Okay so first of all I am that "stalker fan" you think got a tip off on Zayn's whereabouts. The fact you spent this much time going through who I've met and haven't is pretty sad. I live in London and I like 1D, it took me 4 fucking years to meet them. Wasting money and time trying to find these boys I love. We found out where Zayn was and went on a whip. We has no idea he would stop. Stop spreading lies and bullshit you don't know. And fucking ask first if you wanna know what happened.

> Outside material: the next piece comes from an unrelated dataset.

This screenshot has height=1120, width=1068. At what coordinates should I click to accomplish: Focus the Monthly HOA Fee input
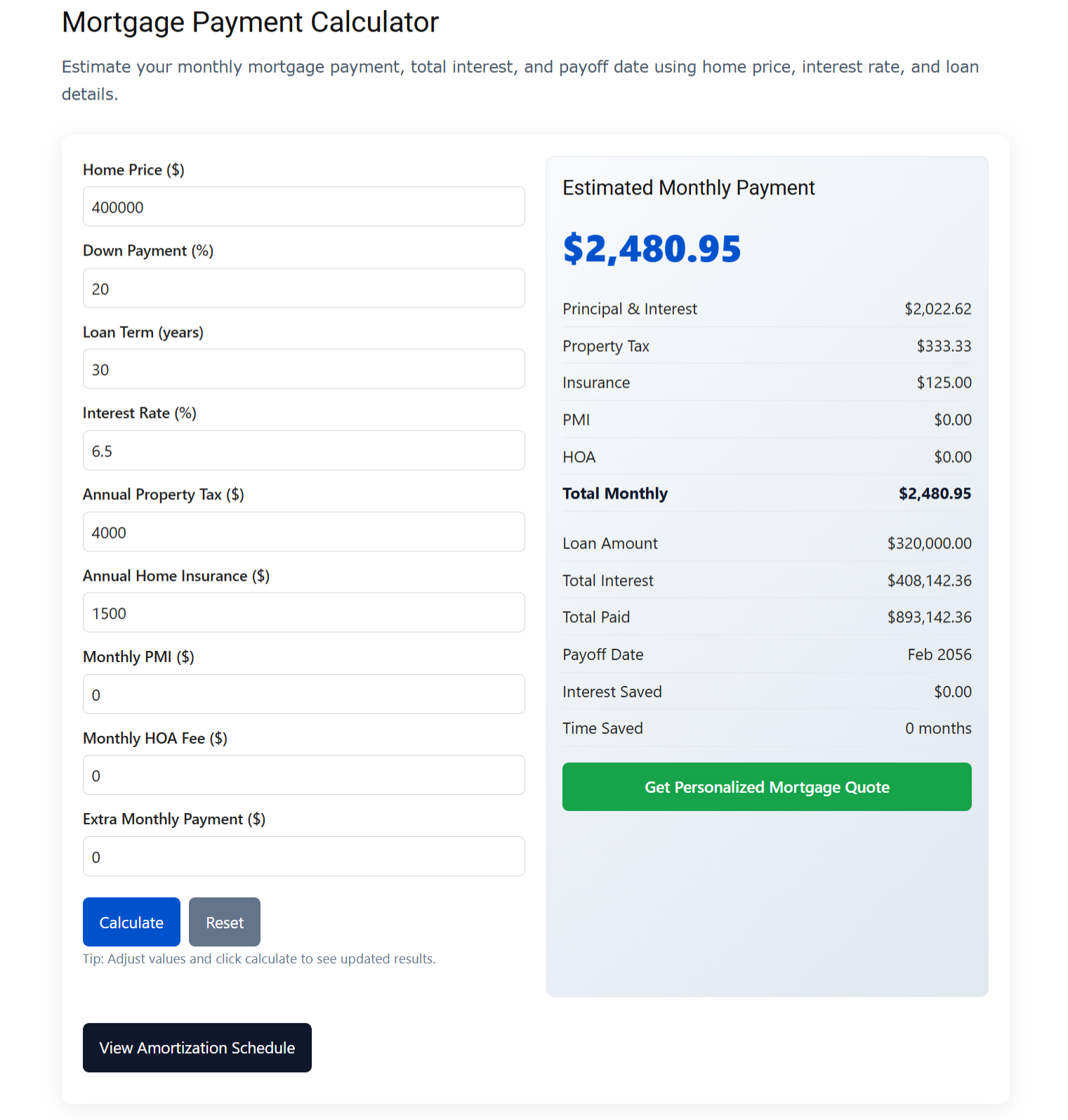click(x=303, y=775)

And also to clear up other things. In our group chat we decided we would go out for Zayn at like 5pm. He was out all day and no other fans where there. We literally had been trying to meet him for months and tell him we love him. Yes I have met the boys before. But a lot of people who live in London have. Fans in other countries wait outside hotels, we wait outside studios and events. I don’t see the difference. We were at the gate and the car drove toward us. It was obvious we were fans. 

____________________________

Soooooo, if this was all an organic happening, I guess you won’t mind sharing how exactly you managed to hunt Zayn down. Please be very very specific. This could be super helpful to other fans who wanna meet him (and the rest of 1D too). I hope you’ll indulge me, I’m just pretty sad that way.

And congrats on the “wasting money and time”. You’re a true soldier.